Quando chiedo a Víctor de Currea-Lugo se può raccontare episodi che lo hanno colpito particolarmente dalle manifestazioni la sua risposta è: “I blocchi e le manifestazioni dei settori popolari, della gente umile, di quella gente molto più povera che non ha condizioni di vita dignitose, questa gente sta manifestando con molto più coraggio, con molta più audacia e, nel caso della popolazione indigena, commuove la loro dignità.” Storicamente le manifestazioni sono state più partecipate da movimenti sindacali o studenteschi. Giselle Sartori, rispettando il principio di imparzialità che comporta lavorare per una ONG, non ha preso parte alle manifestazioni “ma conosco diverse persone che hanno partecipato, le quali mi hanno riferito che le manifestazioni nella città dove mi trovo sono state totalmente pacifiche. Partecipavano non soltanto giovani ma anche famiglie, donne e bambini. Nonostante questo la polizia rispondeva lanciando lacrimogeni, usando idranti e reprimendo la folla.” Nelle città principali come Cali invece “il governo ha dispiegato un numero altissimo di militari per contenere i manifestanti. Alcuni video che circolano sul web mostrano attacchi da parte della forza aerea sui civili nel quartiere di Siloè, come un vero e proprio scenario di guerra.

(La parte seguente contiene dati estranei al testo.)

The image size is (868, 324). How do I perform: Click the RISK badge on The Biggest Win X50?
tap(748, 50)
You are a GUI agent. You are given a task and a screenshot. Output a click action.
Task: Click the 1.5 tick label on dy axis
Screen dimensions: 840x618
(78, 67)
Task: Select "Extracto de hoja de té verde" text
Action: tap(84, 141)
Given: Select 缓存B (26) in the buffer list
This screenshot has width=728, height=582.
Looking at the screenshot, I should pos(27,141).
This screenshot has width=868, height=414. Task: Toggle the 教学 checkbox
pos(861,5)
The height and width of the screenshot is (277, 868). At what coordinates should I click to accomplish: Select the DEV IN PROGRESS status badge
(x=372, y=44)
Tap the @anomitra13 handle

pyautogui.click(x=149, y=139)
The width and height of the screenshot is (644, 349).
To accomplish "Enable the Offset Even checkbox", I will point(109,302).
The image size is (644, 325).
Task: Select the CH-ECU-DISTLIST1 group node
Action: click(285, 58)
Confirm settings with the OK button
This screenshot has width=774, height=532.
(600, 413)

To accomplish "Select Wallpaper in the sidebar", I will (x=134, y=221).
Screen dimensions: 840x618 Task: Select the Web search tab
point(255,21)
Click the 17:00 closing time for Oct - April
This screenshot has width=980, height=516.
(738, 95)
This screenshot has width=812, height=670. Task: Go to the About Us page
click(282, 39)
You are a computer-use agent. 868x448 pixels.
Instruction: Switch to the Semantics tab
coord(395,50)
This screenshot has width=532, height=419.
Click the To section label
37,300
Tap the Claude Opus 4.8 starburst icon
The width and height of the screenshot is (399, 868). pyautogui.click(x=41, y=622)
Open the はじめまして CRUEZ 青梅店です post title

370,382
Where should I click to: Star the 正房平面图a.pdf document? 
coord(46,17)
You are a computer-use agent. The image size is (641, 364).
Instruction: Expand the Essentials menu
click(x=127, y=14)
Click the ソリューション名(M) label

Temblores, ONG colombiana per i diritti umani, riporta che dal 28 aprile al 21 maggio ci sono stati 2905 casi di violenza da parte della polizia, di cui 855 casi di aggressione fisica, 43 casi di violenza omicida, 1264 detenzioni arbitrarie, per non parlare dei più di 80 casi di desaparecidos e 21 casi riportati di violenza sessuale, sempre da parte della polizia[9]. “Tra gli eventi più dolorosi delle ultime settimane c’è la morte di Allison Melendez, 17 anni, che, dopo essere stata violentata da parte un gruppo agenti della polizia a Popayán, si è tolta la vita”, mi dice Giselle Sartori. La giovane è stata fermata a Popayán la notte di mercoledì 12 maggio da un gruppo dell’Escuadrón Móvil Antidisturbios (ESMAD). Secondo video che circolano in rete e il resoconto che la ragazza ha fatto tramite Facebook, gli uomini dell’ ESMAD l’avrebbero fermata credendola coinvolta nelle proteste – prima di morire Allison ha scritto: “Appoggio totalmente lo sciopero e le manifestazioni però ieri non ero con i manifestanti[10]– e le avrebbero “abbassato i pantaloni e […] palpeggiato fino all’anima[11]. E’ in corso un’indagine, anche se il comandante regionale della Polizia, Ricardo Augusto Alarcón Campos, si è già affrettato a classificare le notizie di abuso sessuale come false[12], nonostante la presenza di video.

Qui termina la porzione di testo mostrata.